The app is free, but since users are potentially being lulled into a false sense of security, they are still, in a sense, being stung.
The misconception that mosquitoes are deterred by ultrasound has been around for nearly 40 years – at least one scientific review of an electronic repellent was published in 1974.
The story about the frequency of the dragonfly’s wing beat is not the only rationale that is put forward for the technology. It is sometimes claimed that the ultrasonic signal replicates the male mosquito. Females who wish to take a blood meal from humans have usually already mated and will therefore, it is suggested, wish to flee from these male mosquitoes.

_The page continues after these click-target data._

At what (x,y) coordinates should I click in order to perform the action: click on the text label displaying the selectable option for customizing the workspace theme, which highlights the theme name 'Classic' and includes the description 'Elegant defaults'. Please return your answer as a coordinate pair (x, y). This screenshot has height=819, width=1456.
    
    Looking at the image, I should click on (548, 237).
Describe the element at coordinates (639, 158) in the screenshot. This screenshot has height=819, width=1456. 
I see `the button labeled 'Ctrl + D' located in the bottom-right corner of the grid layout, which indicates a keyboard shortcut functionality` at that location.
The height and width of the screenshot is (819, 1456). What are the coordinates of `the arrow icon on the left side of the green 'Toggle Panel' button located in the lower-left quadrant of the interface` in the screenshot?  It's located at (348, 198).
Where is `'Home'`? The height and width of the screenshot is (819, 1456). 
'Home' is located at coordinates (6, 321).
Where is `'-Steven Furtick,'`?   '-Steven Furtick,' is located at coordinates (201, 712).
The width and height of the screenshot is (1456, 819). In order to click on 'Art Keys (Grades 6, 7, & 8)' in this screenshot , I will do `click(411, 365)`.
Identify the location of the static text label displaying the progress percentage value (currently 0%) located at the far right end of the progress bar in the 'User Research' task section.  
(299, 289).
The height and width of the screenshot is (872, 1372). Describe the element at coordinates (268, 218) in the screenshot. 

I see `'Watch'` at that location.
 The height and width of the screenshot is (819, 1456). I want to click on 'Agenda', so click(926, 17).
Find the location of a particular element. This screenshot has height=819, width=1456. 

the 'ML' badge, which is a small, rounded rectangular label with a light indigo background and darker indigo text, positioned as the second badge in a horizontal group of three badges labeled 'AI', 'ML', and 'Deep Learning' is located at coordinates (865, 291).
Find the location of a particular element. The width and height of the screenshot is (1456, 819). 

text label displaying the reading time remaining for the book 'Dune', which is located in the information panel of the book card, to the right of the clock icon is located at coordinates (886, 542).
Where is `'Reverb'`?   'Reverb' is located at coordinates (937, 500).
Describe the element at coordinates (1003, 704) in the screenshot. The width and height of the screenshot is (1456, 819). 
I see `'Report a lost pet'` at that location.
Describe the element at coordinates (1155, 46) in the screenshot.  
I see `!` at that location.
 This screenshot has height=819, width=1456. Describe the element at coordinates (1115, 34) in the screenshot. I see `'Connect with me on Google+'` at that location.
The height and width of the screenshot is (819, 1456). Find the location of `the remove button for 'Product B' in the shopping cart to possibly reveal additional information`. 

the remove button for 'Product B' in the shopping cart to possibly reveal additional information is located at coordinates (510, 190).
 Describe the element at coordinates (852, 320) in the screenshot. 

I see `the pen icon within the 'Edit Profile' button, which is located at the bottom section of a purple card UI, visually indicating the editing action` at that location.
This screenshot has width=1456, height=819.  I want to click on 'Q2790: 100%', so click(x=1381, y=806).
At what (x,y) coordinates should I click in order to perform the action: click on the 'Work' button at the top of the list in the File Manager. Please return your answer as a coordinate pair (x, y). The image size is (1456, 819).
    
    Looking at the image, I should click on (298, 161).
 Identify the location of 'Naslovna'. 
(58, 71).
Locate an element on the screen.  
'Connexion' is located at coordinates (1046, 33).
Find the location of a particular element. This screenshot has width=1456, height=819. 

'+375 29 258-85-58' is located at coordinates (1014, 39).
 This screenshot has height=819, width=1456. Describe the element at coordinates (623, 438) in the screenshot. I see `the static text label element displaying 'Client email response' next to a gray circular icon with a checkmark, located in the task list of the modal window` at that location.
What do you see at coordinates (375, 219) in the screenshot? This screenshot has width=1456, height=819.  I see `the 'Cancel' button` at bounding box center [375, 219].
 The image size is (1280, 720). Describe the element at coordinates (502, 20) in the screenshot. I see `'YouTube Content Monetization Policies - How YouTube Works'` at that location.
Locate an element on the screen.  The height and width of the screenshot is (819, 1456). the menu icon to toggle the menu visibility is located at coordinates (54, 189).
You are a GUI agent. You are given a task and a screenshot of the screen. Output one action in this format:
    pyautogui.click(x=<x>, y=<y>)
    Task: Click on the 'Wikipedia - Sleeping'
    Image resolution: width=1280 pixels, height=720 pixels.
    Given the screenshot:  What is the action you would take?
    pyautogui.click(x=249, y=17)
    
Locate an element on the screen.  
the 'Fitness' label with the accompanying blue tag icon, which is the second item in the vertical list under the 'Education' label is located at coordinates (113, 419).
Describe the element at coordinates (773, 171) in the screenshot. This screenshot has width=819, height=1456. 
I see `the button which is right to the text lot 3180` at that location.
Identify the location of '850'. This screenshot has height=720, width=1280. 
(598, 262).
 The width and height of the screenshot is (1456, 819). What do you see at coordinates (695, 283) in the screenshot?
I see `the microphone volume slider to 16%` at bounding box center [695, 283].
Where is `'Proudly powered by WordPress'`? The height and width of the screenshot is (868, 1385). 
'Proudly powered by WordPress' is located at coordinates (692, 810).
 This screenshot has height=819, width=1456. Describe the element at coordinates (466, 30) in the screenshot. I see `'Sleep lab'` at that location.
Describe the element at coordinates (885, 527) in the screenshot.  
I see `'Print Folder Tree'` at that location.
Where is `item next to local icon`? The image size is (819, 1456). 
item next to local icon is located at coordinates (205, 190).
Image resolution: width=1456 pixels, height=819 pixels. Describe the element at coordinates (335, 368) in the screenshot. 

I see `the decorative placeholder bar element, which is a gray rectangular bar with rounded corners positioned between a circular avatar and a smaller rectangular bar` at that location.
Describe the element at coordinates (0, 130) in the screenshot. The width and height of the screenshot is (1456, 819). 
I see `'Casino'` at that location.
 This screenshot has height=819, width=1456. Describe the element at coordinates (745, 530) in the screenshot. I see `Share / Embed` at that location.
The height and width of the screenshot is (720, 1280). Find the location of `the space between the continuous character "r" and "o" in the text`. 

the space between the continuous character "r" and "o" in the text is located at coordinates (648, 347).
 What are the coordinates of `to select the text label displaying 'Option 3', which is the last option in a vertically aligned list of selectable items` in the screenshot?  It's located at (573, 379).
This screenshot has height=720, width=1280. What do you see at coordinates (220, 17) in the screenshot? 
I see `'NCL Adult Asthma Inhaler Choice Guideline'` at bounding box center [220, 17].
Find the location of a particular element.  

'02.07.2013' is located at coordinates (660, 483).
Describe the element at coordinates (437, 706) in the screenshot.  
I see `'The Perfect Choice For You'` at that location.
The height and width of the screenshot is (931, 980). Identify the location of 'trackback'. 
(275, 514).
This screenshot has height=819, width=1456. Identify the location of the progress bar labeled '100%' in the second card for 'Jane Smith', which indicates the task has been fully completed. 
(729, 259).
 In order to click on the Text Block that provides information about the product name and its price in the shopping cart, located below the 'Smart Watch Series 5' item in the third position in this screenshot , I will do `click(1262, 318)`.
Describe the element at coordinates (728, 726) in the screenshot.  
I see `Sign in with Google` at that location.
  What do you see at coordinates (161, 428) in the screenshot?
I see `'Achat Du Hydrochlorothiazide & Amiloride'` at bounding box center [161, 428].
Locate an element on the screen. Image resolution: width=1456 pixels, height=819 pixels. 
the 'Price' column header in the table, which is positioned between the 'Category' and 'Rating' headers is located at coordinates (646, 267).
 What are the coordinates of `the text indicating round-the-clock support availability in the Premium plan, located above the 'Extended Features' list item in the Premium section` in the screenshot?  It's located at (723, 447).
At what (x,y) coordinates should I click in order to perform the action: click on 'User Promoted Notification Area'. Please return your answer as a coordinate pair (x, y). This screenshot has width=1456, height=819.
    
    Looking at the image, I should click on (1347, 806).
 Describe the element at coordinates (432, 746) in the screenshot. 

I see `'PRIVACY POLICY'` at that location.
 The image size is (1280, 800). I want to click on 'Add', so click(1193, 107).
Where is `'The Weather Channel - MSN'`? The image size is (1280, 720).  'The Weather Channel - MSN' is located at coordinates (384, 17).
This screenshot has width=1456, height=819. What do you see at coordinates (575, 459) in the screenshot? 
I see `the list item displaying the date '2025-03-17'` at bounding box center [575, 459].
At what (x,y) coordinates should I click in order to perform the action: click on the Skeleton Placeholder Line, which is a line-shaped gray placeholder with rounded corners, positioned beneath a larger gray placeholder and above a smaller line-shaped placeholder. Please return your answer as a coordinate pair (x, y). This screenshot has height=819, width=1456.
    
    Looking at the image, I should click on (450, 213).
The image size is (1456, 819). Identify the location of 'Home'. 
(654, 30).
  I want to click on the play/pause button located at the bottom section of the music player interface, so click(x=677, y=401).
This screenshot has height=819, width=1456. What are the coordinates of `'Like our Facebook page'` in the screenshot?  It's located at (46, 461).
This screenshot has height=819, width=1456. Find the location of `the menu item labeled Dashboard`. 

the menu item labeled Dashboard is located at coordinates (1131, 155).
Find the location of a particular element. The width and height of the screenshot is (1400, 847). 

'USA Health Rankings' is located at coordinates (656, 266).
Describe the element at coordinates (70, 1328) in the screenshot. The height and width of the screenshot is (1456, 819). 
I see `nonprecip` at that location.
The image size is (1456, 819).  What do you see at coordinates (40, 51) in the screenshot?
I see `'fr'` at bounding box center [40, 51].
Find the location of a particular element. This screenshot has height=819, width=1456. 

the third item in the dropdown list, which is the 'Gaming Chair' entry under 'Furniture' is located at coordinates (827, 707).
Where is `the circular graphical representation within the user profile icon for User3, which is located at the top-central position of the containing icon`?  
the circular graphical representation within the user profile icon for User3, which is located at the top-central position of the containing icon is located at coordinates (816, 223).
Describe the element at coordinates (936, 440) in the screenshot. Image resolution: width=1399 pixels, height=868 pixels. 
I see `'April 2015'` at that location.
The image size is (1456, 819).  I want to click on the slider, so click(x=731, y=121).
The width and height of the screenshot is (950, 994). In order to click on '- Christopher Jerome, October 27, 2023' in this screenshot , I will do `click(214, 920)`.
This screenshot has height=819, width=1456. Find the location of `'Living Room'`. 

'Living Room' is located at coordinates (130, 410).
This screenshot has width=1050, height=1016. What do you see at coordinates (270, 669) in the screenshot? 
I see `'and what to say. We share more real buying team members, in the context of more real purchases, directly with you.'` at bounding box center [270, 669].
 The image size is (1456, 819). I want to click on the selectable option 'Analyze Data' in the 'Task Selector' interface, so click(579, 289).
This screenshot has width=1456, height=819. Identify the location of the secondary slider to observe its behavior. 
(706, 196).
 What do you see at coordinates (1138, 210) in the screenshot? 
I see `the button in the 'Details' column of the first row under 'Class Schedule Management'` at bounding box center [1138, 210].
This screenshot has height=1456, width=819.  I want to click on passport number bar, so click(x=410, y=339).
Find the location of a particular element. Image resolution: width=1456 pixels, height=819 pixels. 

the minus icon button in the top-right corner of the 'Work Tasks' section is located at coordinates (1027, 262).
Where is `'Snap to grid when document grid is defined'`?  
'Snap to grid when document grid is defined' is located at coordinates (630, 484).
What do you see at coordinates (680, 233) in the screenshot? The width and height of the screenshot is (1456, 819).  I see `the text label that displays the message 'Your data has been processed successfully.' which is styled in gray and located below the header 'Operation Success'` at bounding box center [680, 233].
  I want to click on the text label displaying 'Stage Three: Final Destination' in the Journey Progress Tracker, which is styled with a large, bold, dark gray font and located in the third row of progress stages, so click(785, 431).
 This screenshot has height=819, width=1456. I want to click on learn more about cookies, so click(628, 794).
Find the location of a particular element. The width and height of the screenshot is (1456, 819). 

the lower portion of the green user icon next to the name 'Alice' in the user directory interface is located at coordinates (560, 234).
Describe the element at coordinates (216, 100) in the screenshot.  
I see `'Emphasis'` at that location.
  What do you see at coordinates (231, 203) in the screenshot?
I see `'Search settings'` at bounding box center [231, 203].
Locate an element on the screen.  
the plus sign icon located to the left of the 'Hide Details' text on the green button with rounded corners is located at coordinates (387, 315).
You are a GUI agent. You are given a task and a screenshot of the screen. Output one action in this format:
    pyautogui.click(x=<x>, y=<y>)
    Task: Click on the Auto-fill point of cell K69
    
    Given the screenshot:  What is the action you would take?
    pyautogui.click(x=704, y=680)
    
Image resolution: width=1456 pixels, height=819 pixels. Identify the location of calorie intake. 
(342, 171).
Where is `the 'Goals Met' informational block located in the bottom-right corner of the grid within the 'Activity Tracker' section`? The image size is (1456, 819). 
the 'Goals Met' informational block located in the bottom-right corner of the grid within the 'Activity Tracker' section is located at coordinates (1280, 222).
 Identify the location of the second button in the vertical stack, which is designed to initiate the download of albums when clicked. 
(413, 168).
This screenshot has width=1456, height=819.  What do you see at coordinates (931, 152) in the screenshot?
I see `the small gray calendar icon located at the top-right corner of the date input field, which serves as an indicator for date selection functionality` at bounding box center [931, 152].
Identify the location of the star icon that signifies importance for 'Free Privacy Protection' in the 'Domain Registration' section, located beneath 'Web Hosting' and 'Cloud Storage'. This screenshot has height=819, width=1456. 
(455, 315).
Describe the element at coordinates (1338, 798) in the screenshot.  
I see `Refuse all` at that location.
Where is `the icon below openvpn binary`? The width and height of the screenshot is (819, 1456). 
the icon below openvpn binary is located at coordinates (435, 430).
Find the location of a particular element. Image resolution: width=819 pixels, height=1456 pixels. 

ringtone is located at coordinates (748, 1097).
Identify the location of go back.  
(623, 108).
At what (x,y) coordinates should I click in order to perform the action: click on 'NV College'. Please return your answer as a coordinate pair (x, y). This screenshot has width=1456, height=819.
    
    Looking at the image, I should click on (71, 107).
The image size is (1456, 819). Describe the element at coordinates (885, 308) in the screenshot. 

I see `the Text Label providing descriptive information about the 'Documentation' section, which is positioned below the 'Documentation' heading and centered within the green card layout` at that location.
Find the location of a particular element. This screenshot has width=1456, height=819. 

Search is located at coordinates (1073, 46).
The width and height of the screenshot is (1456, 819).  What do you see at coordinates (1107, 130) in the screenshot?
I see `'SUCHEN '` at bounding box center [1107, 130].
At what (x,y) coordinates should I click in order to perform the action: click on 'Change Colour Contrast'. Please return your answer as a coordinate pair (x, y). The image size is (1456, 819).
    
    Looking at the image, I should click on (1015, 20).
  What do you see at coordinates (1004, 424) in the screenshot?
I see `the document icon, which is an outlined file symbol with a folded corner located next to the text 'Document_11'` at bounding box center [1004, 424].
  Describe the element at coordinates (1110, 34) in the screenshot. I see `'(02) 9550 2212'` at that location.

Knols points out that this explanation also fails by its own logic because male mosquitoes only produce a sound of 700Hz, far lower than an ultrasound frequency. In fact, it is thought that female mosquitoes have a very weak sensitivity to sound in general.
He has suggested that the Cannes Lions should rescind the award given to the “repellent radio” campaign and give it to the runner-up instead.
But in a statement, Terry Savage, executive chairman of the Cannes Lions, says that whether or not the campaign was accurate is a matter for the winning advertising agency, Talent, and the advertising regulatory body in Brazil.
Talent – which is part owned by Publicis Groupe, the parent company of Publicis USA, where one of the Cannes Lions judges, Bob Moore, is chief creative officer – refused to comment.
The Brazilian advertisers’ self-regulatory body, Conar, told the BBC its members were currently deliberating whether the campaign was in breach of the industry’s code of practice.
A spokesperson for Band FM, meanwhile, said it bore no responsibility for checking whether the signal it broadcast really had any effect on mosquitoes.